No stranger to cooking competitions, Cree chef Shane Chartrand says Top Chef Canada is the real deal
CBC
The new season of Top Chef Canada is launching later this month and for one Cree chef being asked to compete was "a dream come true."
Shane Chartrand from Enoch Cree Nation near Edmonton is no stranger to cooking competition shows, having been on Chopped Canada and Iron Chef Canada, but says Top Chef Canada is "the real deal."
"If you think you can do a show like this, be prepared," said Chartrand.
"Being a great cook is obviously why we're chosen … you've got to have the grit, [and] confidence."

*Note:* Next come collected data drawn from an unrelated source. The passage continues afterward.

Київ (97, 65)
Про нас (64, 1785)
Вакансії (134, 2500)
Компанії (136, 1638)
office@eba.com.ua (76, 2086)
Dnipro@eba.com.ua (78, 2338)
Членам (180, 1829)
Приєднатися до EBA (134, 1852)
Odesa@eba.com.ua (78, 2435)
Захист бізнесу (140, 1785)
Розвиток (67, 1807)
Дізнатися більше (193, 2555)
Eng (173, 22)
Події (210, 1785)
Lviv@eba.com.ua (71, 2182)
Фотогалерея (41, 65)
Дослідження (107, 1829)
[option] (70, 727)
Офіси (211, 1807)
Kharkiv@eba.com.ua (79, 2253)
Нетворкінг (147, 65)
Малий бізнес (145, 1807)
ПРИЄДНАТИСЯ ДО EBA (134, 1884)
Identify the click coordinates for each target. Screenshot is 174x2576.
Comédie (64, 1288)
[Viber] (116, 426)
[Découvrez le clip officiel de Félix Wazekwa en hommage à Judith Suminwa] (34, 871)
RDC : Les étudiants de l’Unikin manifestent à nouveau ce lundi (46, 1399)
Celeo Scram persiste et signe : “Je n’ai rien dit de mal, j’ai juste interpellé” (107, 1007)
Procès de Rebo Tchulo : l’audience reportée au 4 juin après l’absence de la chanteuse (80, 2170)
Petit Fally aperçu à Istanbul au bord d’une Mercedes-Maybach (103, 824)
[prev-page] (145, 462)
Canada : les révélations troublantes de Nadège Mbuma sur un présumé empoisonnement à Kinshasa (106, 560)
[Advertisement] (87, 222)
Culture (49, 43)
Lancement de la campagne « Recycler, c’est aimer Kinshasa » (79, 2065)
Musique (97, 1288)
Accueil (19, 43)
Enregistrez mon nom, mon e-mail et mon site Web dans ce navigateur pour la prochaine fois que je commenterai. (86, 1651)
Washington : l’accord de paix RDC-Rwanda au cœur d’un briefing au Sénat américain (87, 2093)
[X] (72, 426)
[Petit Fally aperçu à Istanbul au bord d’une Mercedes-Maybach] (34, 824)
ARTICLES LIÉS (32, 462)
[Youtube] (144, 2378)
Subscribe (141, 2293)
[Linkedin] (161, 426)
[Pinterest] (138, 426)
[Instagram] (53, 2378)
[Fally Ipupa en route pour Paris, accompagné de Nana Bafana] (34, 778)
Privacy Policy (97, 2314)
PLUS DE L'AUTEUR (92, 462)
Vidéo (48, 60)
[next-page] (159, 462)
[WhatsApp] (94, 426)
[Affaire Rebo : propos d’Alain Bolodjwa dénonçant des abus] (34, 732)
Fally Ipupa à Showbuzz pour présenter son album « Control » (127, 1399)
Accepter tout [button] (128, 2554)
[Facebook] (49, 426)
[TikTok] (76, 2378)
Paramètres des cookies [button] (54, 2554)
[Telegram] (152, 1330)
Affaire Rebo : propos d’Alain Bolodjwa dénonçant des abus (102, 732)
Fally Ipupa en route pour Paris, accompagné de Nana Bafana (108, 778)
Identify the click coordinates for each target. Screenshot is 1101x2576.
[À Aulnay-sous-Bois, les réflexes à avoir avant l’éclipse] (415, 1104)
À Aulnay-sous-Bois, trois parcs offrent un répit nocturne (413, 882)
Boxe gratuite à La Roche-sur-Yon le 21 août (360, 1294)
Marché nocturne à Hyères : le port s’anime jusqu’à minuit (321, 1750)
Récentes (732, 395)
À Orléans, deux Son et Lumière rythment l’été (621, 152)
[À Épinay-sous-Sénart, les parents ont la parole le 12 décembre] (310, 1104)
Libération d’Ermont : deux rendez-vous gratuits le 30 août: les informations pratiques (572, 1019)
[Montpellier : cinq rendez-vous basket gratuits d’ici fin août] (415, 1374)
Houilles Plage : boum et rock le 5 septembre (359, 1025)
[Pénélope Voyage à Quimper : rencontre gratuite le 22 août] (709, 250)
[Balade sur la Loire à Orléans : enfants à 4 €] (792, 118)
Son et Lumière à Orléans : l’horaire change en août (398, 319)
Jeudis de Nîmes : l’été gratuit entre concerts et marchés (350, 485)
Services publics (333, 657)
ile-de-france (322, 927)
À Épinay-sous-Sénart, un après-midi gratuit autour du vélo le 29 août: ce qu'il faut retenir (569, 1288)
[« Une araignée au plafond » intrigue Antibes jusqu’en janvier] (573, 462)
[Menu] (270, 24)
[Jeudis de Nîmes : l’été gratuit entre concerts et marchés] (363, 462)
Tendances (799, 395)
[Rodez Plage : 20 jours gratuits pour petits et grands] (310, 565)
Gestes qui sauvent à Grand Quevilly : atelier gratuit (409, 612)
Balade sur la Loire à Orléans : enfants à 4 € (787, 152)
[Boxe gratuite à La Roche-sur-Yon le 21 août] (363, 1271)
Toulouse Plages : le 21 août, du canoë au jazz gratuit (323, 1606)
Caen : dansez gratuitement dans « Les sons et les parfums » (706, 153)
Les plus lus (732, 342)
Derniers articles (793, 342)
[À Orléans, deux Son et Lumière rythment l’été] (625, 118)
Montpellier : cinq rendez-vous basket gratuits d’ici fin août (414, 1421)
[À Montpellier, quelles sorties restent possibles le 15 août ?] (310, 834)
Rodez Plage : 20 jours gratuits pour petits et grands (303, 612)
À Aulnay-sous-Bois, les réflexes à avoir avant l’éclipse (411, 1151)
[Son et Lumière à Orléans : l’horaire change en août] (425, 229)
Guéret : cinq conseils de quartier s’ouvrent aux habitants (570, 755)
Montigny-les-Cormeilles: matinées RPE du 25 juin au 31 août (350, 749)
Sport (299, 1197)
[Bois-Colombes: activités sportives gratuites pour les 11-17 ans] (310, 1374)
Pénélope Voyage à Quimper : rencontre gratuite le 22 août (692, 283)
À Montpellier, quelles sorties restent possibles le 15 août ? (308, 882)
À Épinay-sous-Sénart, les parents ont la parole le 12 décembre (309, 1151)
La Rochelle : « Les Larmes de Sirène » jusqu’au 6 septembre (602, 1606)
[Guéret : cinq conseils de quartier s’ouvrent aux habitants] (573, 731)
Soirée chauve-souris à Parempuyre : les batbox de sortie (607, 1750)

Chartrand, the fifth Indigenous chef to compete on the show, said he wants to showcase as much of his Cree culture as he can.
"The past 12 years I've been working very hard at trying to extend what Indigenous culinary arts is in the celebratory way, in the spiritual way and … on the plate," said Chartrand.
"I thought it was really important to be able to bring all those touchstones of information to national TV because there's a lot of people who don't understand who we are."
Chartrand is the executive chef at Nehiyaw Cuisine, and in 2019 he published his first cookbook, tawâw: Progressive Indigenous Cuisine.
One person that knows just how grueling Top Chef Canada can be is Tawnya Brant, a Mohawk chef from Six Nations of the Grand River near Hamilton.
She said when she competed on season 10, she initially thought her time on the show would be the relaxing break she needed after having just opened her restaurant Yawékon Foods months before.
"Top Chef is the hardest television show to do, because you don't know what you're doing," said Brant.
"A lot of the other cooking competition shows, they already know what they're doing, it's just a matter of executing in a certain amount of time."
She said she was ecstatic when she found out Chartrand was competing this season.
"Honestly there's two chefs in Canada, maybe three, that I was like 'They need to go on this show; why haven't they yet?' And Shane is one of them," said Brant.